The collision of gas molecules with cylinder walls results in complete reversion of the
molecular velocities in the direction perpendicular to the wall. These collisions are
assumed perfectly elastic. This assumption relies on i) neglecting thermal energy
changes of the cylinder during collisions (neglecting internal energy changes of the
cylinder), and ii) considering that the cylinder is fixed to the ground in any way (using
bolts, glue, or due to strong friction), and is impossible for it to move in any direction
(neglecting macroscopic energy changes of the cylinder).

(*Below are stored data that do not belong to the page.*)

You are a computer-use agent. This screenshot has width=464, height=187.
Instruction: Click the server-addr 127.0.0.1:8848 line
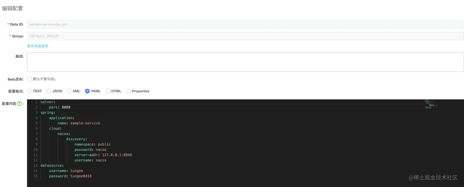103,155
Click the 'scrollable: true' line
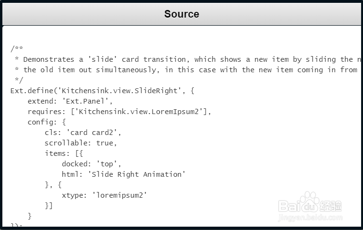 tap(80, 143)
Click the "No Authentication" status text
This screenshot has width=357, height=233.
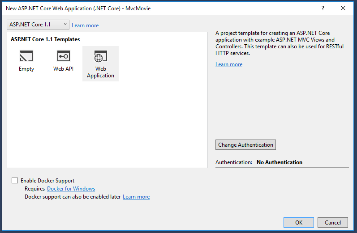click(279, 162)
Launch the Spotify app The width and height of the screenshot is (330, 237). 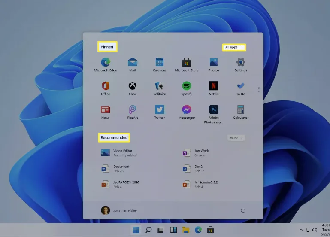pyautogui.click(x=186, y=86)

The collisions of gas molecules with the piston are not completely elastic, as a significant
portion of the kinetic energy of the gas molecule is transferred to the piston in the form
of macroscopic kinetic energy (work). Thermal energy changes between the gas and the
piston are neglected.
The loss of kinetic energy by the gas molecules when hitting the piston is reflected in a
decrease in the thermal energy of the gas.
The pressure of the gas is the result of molecular collisions between gas molecules and
container walls, and it depends on the thermal energy and density of the gas.
As the piston moves, the volume available for the gas system increases (expansion). This
implies a net macroscopic displacement of the gas, and a decrease in gas density.
The decrease in gas temperature and gas density results in a decrease in the gas
pressure, eventually equating the external air pressure and reaching mechanical
equilibrium. At this point, the displacement of the piston stops.
Friction forces between the piston and the cylinder are not negligible. In the absence of
friction forces, mechanical equilibrium is never achieved as the piston would perpetually
oscillate. As the magnitude of the friction force increases, the motion of the piston is
dampened, and at some point, oscillations disappear (overdamped conditions). This is
the situation assumed in the present example (no oscillation of the piston).
The pressure of external air remains constant during the whole process.
All interaction forces are passive, local, short-range forces. There are no field forces, and
there are no active forces present. The interaction forces are considered in general, non-
invariant.
There are no direct interactions between the gas and external air, between the gas and
the ground, and between the piston and the ground. The horizontal interaction
between air and the ground is also negligible.
There are no gas leaks, so no mass transfer is observed.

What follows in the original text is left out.